# [Request]
Extract, without alteration, the portion of the material beginning with the line containing "You are a computer-use" and ending with the final line of the material, including both of these lines.

# [Extracted data entries]

════════

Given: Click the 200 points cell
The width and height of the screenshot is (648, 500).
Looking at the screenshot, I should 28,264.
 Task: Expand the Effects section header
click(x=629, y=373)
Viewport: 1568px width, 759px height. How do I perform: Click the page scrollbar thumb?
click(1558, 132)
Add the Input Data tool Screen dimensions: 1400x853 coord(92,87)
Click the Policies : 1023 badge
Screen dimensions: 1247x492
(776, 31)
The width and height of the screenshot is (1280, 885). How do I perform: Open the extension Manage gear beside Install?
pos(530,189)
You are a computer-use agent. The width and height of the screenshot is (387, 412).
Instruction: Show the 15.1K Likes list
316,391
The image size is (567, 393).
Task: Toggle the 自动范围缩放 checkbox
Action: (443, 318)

════════

# [Final answer]
You are a computer-use agent. The width and height of the screenshot is (387, 412).
Instruction: Show the 15.1K Likes list
316,391
The image size is (567, 393).
Task: Toggle the 自动范围缩放 checkbox
Action: (443, 318)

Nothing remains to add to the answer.